From the passage on Scottish prosecutors and diversion schemes below, reproduce everything from "The Lord Advocate" down to "to stop re-offending.".

• **Reading text**
⟨

Mr Wolffe defended such direct measures, a Tory-era 1995 innovation, as facing "the accused up with consequences of offending more swiftly than court proceedings."

Ever since Conservative reforms in the early 1980s, Scottish fiscals have also been able to decide that it is not in the public interest to prosecute some offenders and instead divert them to social work programmes, usually helping with underlying problems like drug or alcohol abuse.

The number of diversions almost doubled between 2007-8 to 2014-15 with nearly half of them provided to under-21s. Previous studies have suggested a post-code lottery on such schemes.

Mr Wolffe, in his lecture, suggested that still may still be the case.

He said: "The ability of prosecutors to use diversion consistently is constrained by the diversity of provision in different parts of the country."

The Lord Advocate welcomed the new community justice regime as a way of "enhancing" diversion schemes across the country.

Alan Staff, chief executive of APEX Scotland, meanwhile warned of a public "disconnect" between the need to punish and the need to think how to stop re-offending.

He said: "We need to provoke a a discourse that sees keeping people out of criminal justice as being a success rather than getting people in."

David Leask: Scots prosecutors told to show professional judgment, not discretion

POLICE constables like to say they have discretion.

⟩

(Pixel coordinate grounding records)
⟨

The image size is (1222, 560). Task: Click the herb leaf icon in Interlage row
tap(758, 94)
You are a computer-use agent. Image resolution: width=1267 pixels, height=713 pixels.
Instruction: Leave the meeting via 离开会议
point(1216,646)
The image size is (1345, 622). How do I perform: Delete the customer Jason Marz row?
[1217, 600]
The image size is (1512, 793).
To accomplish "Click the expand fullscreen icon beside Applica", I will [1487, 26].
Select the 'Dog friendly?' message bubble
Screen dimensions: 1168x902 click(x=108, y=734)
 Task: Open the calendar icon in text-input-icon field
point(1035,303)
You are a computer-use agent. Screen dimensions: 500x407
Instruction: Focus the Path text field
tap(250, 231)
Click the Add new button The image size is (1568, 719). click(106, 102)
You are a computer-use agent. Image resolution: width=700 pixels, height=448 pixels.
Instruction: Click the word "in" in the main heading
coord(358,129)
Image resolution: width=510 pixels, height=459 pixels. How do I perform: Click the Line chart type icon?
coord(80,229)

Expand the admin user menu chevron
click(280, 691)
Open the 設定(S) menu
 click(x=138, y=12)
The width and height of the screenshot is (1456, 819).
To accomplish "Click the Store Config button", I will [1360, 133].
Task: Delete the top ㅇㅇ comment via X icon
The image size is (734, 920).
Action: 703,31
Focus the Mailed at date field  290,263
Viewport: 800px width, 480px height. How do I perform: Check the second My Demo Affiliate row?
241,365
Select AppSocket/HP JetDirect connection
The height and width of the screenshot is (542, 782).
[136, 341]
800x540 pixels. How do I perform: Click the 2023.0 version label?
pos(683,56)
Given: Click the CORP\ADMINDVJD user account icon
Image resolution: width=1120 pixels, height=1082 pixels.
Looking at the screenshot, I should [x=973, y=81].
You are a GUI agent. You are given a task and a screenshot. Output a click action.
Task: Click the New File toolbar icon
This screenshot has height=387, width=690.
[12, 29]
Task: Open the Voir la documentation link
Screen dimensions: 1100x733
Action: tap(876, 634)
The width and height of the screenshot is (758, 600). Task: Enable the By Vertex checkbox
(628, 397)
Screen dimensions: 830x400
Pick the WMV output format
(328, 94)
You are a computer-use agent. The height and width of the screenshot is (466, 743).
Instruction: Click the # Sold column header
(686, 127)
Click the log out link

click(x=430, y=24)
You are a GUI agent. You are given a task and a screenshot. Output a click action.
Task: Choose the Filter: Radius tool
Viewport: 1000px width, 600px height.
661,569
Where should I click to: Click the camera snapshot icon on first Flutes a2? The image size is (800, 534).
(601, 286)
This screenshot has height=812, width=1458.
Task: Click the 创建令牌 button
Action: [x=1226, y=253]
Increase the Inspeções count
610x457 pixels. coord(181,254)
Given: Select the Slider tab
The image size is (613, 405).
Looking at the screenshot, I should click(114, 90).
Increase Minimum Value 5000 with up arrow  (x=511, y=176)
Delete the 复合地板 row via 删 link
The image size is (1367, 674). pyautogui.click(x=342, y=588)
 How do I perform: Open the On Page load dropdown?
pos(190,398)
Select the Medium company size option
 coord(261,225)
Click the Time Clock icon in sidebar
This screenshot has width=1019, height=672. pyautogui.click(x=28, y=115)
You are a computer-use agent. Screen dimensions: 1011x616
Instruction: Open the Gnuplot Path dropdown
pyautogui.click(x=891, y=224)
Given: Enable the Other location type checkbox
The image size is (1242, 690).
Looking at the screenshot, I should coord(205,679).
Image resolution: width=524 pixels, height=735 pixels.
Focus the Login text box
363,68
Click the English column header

⟩

• **Task result**
The Lord Advocate welcomed the new community justice regime as a way of "enhancing" diversion schemes across the country.

Alan Staff, chief executive of APEX Scotland, meanwhile warned of a public "disconnect" between the need to punish and the need to think how to stop re-offending.